Mais même après deux bonnes heures de planification, j'ai toujours l'impression qu'il me manque un truc. C'est le même feeling à chaque fois, je le connais par cœur : j'ai la gorge nouée, ça me stresse, mon cœur est serré, j'ai peur de ce que j'ai pu oublier. Et le pire, c'est que je sais que tant que je n'aurais pas remis le doigt sur l'oubli en question, ça va être dur d'avancer dans ma journée.

- Je vais trouver, t'inquiète pas, je soupire en remarquant le regard dubitatif que Jarvis pose sur moi depuis le fauteuil du balcon à Mika.

C'est rare que Mila ou son père soient levés avant moi, je suis souvent la première, mais ce matin c'est encore différent. Quand j'ai posé mes pieds sur le sol au bord du lit, le soleil n'était même pas encore levé. J'ai dû passer 15 bonnes minutes à m'extraire délicatement des bras de Mika, qui a pris l'habitude de s'endormir contre moi pendant qu'on parle le soir, et 5 minutes supplémentaires à remplacer ma présence par deux coussins. Il va probablement râler quand il va se réveiller seul, mais c'est pas grave, il était crevé, j'allais pas le faire lever juste parce que je n'arrivais plus à me rendormir.

Ça devenait vital que j'aille poser sur le papier tous les trucs qui me tournaient dans la tête, avant qu'ils ne finissent par disparaître. Et même en m'étant levé exprès, j'ai réussi à en oublier un.

- Tant pis, je finis par soupirer doucement, en lâchant mon crayon sur la petite table de jardin de Mika. Petite pause, je laisse ma tête reposer contre le mur derrière moi, ça va revenir tout seul.

Y a même pas la satisfaction habituelle de quand j'ai fini de tout noter dans mes carnets. D'habitude, une fois que je sais que tout y est consigné, je réussis enfin à me détendre. Là, y a ce truc qui me manque, ça me stresse, c'est comme si j'avais rien noté du tout.

- Tu veux bien venir sur mes genoux ? Je tends mon bras à Jarvis, avant d'attraper mon téléphone. C'est trop joli le reflet du soleil, on peut faire une photo tous les deux.

Je sais pas réellement depuis combien de temps j'avais laissé de côté toute une partie de moi, mais les carnets, l'organisation, poster mon quotidien sur mon compte Insta, ça m'avait manqué. J'ai été débile de croire que rien de tout ça ne pourrait être compatible avec ma vie près de Mika et Mila, parce que ça l'est, il nous fallait juste un petit peu de temps pour s'équilibrer.
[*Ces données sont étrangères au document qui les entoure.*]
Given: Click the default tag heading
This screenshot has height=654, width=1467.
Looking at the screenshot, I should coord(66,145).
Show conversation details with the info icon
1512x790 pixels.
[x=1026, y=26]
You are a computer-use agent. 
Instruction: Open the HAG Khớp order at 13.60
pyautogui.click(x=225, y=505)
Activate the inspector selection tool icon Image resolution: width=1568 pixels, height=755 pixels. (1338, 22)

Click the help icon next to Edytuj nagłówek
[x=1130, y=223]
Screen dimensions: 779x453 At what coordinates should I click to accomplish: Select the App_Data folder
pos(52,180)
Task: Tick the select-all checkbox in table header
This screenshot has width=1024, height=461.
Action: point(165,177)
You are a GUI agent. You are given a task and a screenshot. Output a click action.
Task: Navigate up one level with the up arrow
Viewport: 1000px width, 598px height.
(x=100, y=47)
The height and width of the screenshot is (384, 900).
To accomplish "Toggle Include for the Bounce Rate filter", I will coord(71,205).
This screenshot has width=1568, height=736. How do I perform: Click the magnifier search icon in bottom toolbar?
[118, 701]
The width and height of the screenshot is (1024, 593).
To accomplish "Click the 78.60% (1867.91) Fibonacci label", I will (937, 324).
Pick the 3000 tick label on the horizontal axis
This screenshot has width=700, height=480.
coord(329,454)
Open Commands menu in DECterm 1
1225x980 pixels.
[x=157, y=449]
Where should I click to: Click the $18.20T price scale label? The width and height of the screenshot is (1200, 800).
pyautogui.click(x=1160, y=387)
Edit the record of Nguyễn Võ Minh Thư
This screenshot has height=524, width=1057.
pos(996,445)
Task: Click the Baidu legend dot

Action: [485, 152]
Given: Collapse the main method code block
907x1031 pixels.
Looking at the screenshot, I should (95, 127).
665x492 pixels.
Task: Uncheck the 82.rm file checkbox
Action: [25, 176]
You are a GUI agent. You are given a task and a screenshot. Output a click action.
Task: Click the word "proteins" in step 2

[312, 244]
- Allez Jarvis, je rigole doucement quand il détourne la tête, juste une promis.

Il me détaille en silence pendant plusieurs secondes, avant de finalement sauter sur le rebord du petit canapé pour venir se glisser dans ma nuque, couché sur le dossier.

- Merci, mon sourire s'élargit, tu poses en plus et tout, je caresse doucement l'espace entre ses oreilles.

Ça ne me prend qu'un seul essai pour obtenir la photo que je voulais : assise encore en pyjama sur le balcon, face au soleil, les yeux fermés pour profiter de la chaleur sur mes paupières, et Jarvis avec moi comme ça a toujours été.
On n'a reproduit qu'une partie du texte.